Restate the opening lines of the material below word for word, stopping after the line that contains "Task: Apply the new variant".

━━━━━━━━━━━━━━━━

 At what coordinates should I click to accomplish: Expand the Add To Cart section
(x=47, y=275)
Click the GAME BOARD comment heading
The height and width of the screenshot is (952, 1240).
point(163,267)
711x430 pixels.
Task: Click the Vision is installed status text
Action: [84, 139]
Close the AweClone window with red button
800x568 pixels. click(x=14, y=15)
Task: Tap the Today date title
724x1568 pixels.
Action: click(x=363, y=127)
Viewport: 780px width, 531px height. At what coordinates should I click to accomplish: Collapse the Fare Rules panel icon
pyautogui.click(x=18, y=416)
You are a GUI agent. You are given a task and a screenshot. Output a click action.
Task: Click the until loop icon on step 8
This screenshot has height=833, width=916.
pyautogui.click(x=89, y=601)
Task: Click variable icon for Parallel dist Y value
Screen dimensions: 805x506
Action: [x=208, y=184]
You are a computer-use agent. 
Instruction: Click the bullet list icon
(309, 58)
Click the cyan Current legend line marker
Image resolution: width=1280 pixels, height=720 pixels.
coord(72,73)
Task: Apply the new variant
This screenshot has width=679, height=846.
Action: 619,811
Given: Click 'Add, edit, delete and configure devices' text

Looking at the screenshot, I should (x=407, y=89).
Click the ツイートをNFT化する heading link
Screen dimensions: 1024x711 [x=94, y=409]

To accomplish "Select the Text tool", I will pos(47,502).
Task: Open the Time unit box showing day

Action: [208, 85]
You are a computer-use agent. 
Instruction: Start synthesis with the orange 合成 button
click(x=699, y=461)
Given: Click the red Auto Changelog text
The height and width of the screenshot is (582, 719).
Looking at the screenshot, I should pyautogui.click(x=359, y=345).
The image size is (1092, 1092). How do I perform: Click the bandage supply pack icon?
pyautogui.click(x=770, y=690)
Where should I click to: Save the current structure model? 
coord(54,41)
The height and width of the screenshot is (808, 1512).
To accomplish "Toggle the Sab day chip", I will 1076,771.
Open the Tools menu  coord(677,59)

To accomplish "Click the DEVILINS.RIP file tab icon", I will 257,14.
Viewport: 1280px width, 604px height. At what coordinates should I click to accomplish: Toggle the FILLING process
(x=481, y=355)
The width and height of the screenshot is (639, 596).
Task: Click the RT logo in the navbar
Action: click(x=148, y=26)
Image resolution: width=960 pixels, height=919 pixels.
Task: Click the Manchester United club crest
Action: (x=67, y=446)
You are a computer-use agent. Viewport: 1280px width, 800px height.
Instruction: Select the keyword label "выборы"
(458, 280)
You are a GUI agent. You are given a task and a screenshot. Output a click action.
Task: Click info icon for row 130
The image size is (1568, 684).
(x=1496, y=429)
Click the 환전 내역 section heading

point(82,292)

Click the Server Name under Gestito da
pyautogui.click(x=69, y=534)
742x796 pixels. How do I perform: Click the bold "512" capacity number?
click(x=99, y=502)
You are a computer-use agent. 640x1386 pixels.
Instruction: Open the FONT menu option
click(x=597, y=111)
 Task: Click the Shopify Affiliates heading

━━━━━━━━━━━━━━━━

**RESULT:**
 At what coordinates should I click to accomplish: Expand the Add To Cart section
(x=47, y=275)
Click the GAME BOARD comment heading
The height and width of the screenshot is (952, 1240).
point(163,267)
711x430 pixels.
Task: Click the Vision is installed status text
Action: [84, 139]
Close the AweClone window with red button
800x568 pixels. click(x=14, y=15)
Task: Tap the Today date title
724x1568 pixels.
Action: click(x=363, y=127)
Viewport: 780px width, 531px height. At what coordinates should I click to accomplish: Collapse the Fare Rules panel icon
pyautogui.click(x=18, y=416)
You are a GUI agent. You are given a task and a screenshot. Output a click action.
Task: Click the until loop icon on step 8
This screenshot has height=833, width=916.
pyautogui.click(x=89, y=601)
Task: Click variable icon for Parallel dist Y value
Screen dimensions: 805x506
Action: [x=208, y=184]
You are a computer-use agent. 
Instruction: Click the bullet list icon
(309, 58)
Click the cyan Current legend line marker
Image resolution: width=1280 pixels, height=720 pixels.
coord(72,73)
Task: Apply the new variant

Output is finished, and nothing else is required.